New A&E ‘may solve hospital staffing problems’
YORKSHIRE POST
AN NHS boss has said creating a new accident and emergency department to serve North Yorkshire’s coastal and remote rural areas could help solve long-standing recruitment issues at a general hospital.
Simon Cox, of the North Yorkshire clinical commissioning group, told a meeting of North Yorkshire County Council’s scrutiny of health committee that plans to move combined emergency, assessment and critical care services into purpose-built facilities at Scarborough Hospital were now at an advanced stage and very likely to go ahead.

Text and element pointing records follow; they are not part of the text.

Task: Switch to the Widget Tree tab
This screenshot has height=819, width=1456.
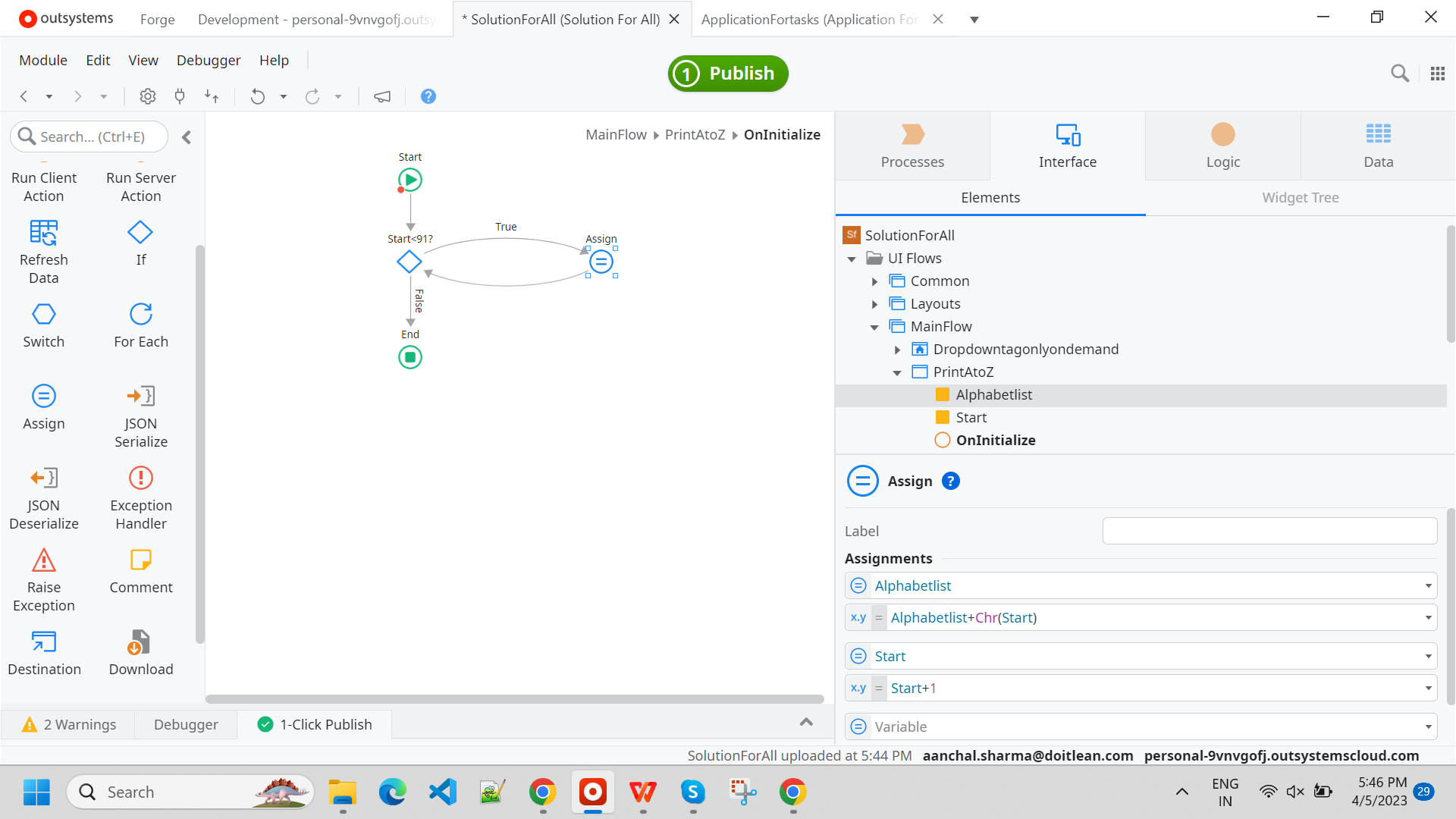Action: click(x=1300, y=197)
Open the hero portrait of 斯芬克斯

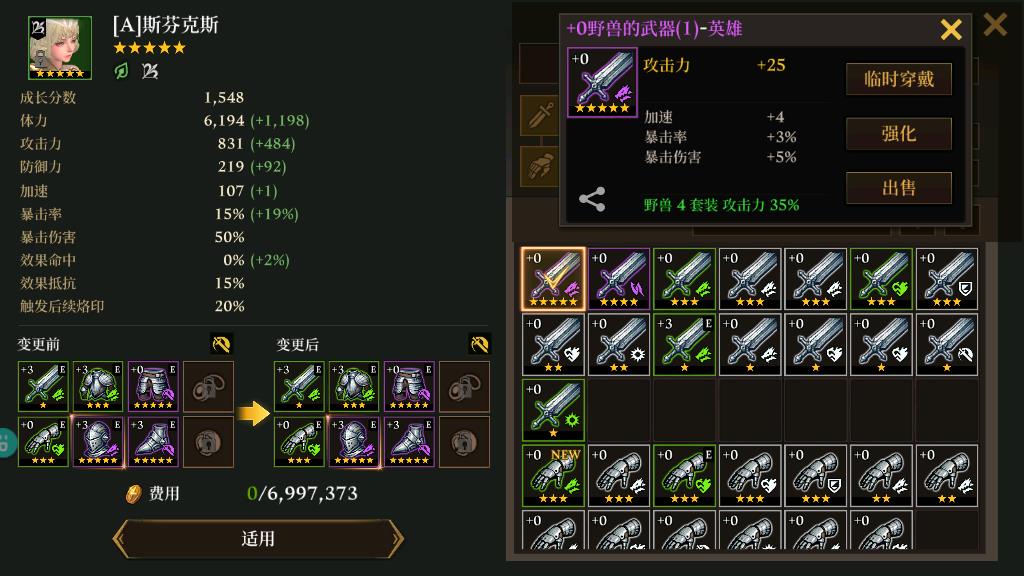click(59, 48)
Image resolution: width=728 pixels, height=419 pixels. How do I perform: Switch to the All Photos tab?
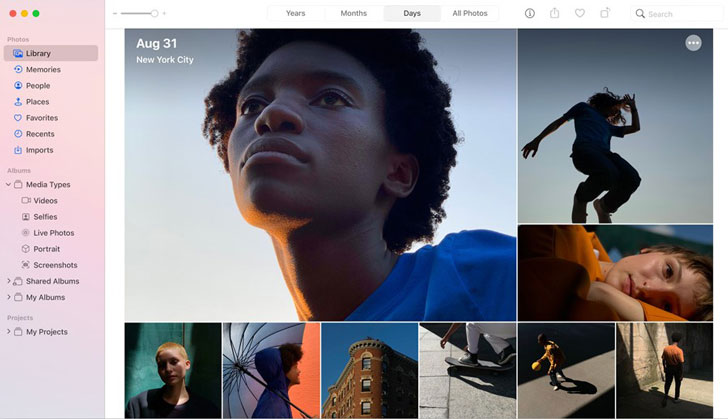(470, 13)
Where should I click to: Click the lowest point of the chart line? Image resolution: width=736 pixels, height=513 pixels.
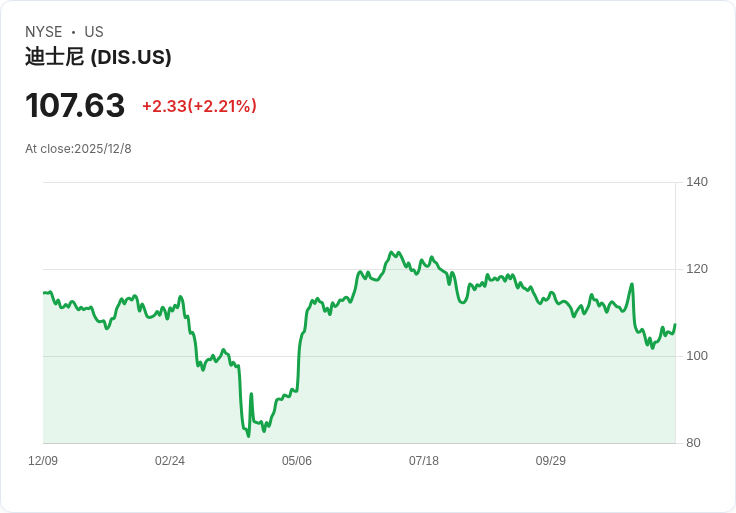click(x=248, y=436)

The meeting heard that the new combined department would enable “workforce efficiencies and delivery of a service model that is both responsive to need and resilient to increasing levels of activity” at the hospital, which has previously been forced to declare major incidents owing to spikes in demand.
Mr Cox was speaking just over a year after the Care Quality Commission rated the hospital as needing improvement, raising concerns over York Teaching Hospitals’ NHS Trust’s plans to ensure it had “sufficient numbers of suitably qualified, skilled, competent and experienced clinical staff to meet the needs of patients”.
Over the past decade North Yorkshire has seen numerous NHS services downgraded or closed altogether, such as Thirsk’s Lambert Memorial Hospital and Northallerton’s 24-hour maternity unit, on patient safety grounds owing to an inability to attract sufficient numbers of qualified health staff.
Councillor Caroline Goodrick said she would welcome the development of the new A&E department.
She said it was very impor
tant for rural areas, but added that she was concerned over its staffing, given the difficulties the NHS has previously faced in attracting people who wanted to work in the health service in Scarborough.
Mr Cox said maintaining a workforce was the biggest challenge at the hospital, probably owing to its coastal location, adding: “I would have a nervousness about the ability to recruit all of the staff.”
However, he said there were various factors in the hospital’s favour, including September seeing the first cohort of 30 nurses to complete training in Scarborough in two decades and the recent recruitment of medics.
In 2018 public meetings were held in Scarborough when people who attended spoke in support of retaining a good accident and emergency service in the town to support people in coastal communities.